Researchers from the Allen Institute for AI have developed an AI-enabled tool that can detect if a dietary supplement is unsafe to take in conjunction with another supplement or drug. The tool analyzes a database of health research papers to find potential concerning interactions between supplements and medications. The tool is free to use, and the researchers are updating the database with additional papers.
IBM has developed a 53-qubit quantum computer that is the most powerful quantum computer openly available for researchers and companies to use via the cloud. IBM already has several 20-qubit quantum computers, and the new computer will allow researchers to run more complex experiments and for larger cloud deployments of applications.
Researchers from Los Alamos National Laboratory in the United States and PSL Research University in Paris have developed a machine learning algorithm that can detect slow slip earthquakes, which are earthquakes that can occur over several weeks. The researchers trained the algorithm on data of slow slip earthquakes occurring between 2007 and 2013, finding that the algorithm could then predict four out of the five slow slips that occurred in the Cascadia forests in the Pacific Northwest of the United States between 2013 and 2018.
Researchers from the University of California, Irvine have developed a machine learning system that can predict how large a wildfire will grow at the time of its ignition. The researchers trained the system on air moisture data from more than 1,000 fire events that occurred between 2001 and 2017 in Alaska. The system predicts 40 percent of ignitions that lead to large fires, outperforming more systems that rely on multiple variables.
Researchers from Cornell University and several South American organizations have developed an AI model that can predict the best locations to build hydropower dams to minimize carbon emissions. There are hundreds of proposals to build dams in the Amazon basin, and the researchers model identifies the combination of dams that would produce the lowest amount of carbon emissions given an energy production target. The model found that choosing dams at higher elevations typically minimizes carbon footprints.
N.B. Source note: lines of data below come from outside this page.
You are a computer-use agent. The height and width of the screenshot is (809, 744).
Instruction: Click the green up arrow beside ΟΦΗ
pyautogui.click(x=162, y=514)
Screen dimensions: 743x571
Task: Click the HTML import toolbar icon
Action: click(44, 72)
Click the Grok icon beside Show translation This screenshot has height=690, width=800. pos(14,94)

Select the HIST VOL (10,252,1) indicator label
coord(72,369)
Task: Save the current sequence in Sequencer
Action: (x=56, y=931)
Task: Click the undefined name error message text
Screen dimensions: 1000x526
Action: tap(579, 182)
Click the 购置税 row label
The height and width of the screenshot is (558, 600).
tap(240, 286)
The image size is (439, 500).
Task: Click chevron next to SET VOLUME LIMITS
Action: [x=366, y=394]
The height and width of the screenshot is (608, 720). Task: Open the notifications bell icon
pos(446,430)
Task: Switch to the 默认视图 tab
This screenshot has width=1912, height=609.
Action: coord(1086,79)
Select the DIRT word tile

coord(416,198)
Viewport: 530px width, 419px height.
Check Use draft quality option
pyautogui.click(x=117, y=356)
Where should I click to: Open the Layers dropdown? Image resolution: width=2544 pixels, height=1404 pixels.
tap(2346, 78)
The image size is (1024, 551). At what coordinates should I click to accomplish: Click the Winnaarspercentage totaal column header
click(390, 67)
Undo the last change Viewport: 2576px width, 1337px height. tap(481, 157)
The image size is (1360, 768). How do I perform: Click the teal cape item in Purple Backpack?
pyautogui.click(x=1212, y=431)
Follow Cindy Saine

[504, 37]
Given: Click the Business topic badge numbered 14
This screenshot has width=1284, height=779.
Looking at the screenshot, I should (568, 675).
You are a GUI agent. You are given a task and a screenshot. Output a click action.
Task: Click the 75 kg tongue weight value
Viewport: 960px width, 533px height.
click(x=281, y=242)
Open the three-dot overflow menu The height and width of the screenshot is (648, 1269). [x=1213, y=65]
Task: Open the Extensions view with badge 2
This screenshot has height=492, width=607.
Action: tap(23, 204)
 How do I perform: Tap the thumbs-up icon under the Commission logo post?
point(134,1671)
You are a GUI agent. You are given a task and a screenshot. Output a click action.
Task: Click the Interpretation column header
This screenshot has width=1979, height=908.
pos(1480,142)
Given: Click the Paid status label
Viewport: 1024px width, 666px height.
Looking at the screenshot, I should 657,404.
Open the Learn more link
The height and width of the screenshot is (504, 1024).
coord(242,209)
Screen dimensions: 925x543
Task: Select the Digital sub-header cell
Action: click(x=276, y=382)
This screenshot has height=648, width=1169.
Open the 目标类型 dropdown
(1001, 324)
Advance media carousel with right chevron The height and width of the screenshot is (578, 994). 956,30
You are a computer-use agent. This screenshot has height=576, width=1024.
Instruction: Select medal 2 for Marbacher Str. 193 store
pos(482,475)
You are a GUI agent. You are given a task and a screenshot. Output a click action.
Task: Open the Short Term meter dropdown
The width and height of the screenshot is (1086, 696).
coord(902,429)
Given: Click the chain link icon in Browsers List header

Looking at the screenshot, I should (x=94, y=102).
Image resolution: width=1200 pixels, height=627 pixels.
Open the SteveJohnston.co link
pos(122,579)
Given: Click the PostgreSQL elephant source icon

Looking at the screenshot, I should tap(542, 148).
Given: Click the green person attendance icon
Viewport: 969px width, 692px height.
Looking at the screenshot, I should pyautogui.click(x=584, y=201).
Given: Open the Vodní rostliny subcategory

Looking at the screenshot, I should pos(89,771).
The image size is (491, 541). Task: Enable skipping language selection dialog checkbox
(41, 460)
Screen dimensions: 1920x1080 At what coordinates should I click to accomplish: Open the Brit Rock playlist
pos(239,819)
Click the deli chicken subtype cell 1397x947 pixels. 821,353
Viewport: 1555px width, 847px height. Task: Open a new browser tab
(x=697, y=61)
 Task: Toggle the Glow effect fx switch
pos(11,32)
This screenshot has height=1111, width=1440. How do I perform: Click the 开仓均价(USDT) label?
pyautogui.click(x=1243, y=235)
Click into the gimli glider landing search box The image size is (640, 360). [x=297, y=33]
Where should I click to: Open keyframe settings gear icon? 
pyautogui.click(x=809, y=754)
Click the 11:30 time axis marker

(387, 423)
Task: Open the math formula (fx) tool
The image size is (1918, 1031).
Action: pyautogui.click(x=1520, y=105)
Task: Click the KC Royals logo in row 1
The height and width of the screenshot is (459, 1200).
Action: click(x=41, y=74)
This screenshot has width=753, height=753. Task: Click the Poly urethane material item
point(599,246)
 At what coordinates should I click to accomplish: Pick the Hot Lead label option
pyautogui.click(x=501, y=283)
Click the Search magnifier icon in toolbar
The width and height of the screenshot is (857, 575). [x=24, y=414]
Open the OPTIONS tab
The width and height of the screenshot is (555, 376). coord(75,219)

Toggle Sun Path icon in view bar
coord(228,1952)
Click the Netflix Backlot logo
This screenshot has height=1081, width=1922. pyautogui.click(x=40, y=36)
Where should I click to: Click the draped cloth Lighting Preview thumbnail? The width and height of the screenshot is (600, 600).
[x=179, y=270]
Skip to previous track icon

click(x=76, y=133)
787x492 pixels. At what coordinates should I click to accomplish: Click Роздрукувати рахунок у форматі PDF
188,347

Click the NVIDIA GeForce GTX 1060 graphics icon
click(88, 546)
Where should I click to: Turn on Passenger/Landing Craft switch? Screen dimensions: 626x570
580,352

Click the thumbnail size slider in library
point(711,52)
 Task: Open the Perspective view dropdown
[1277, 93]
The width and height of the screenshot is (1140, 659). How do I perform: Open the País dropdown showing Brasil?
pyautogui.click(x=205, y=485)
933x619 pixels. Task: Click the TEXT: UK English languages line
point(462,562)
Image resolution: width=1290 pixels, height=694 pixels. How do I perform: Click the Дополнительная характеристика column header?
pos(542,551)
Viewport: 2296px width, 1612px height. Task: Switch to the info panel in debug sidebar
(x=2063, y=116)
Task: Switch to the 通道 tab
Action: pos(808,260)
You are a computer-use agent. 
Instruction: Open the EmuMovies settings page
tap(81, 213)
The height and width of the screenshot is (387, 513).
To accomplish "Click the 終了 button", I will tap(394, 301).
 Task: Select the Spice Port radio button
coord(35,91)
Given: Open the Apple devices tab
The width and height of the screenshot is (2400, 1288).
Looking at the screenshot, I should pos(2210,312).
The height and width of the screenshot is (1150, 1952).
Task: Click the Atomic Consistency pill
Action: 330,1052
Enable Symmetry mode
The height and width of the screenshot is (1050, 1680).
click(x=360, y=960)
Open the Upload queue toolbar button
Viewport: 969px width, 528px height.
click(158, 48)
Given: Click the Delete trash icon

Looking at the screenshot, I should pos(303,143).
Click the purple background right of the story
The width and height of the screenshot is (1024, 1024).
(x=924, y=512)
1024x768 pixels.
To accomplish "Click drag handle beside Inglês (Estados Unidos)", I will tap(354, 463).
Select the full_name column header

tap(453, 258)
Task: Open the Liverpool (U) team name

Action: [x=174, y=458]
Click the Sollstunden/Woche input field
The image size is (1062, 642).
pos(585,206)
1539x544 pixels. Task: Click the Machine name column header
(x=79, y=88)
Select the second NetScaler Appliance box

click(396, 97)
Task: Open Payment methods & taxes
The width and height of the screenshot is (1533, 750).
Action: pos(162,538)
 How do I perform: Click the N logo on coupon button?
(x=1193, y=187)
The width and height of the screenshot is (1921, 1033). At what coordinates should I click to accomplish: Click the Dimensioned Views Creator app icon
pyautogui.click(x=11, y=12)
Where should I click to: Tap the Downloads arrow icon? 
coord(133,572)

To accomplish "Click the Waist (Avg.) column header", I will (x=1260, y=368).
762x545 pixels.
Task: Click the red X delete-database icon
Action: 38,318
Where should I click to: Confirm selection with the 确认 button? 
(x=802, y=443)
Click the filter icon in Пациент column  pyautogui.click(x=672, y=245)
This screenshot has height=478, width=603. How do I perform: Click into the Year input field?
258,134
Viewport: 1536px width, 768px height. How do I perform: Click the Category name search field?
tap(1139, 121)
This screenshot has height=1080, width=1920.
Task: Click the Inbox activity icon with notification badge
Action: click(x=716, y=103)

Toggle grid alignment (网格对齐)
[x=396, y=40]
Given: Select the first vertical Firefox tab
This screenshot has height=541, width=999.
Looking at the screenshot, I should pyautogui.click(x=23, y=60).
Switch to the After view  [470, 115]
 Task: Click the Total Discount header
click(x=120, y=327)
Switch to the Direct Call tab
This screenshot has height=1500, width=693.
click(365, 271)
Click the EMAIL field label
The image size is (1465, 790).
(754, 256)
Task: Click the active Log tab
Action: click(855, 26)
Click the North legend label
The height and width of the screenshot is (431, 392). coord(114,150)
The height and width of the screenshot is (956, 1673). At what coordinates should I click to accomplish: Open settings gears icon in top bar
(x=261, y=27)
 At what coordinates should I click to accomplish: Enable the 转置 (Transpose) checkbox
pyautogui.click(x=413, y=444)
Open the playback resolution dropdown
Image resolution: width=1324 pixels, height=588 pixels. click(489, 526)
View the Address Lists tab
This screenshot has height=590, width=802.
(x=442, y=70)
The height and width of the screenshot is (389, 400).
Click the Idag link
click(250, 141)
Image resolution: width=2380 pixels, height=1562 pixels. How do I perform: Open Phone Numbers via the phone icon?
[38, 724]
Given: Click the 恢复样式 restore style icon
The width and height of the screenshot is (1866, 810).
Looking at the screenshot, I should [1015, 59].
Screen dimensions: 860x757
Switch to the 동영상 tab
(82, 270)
Organizations that have significant amounts of user-generated content are using Amazon’s computer vision service Rekognition to automatically delete or blur parts of unsavory images. For example, the food delivery service Deliveroo uses Rekognition to automatically delete reviews that contain inappropriate content, such as nudity. Rekognition uses deep neural networks that first process top-level information such as an object’s shape before analyzing increasingly specific details to classify images.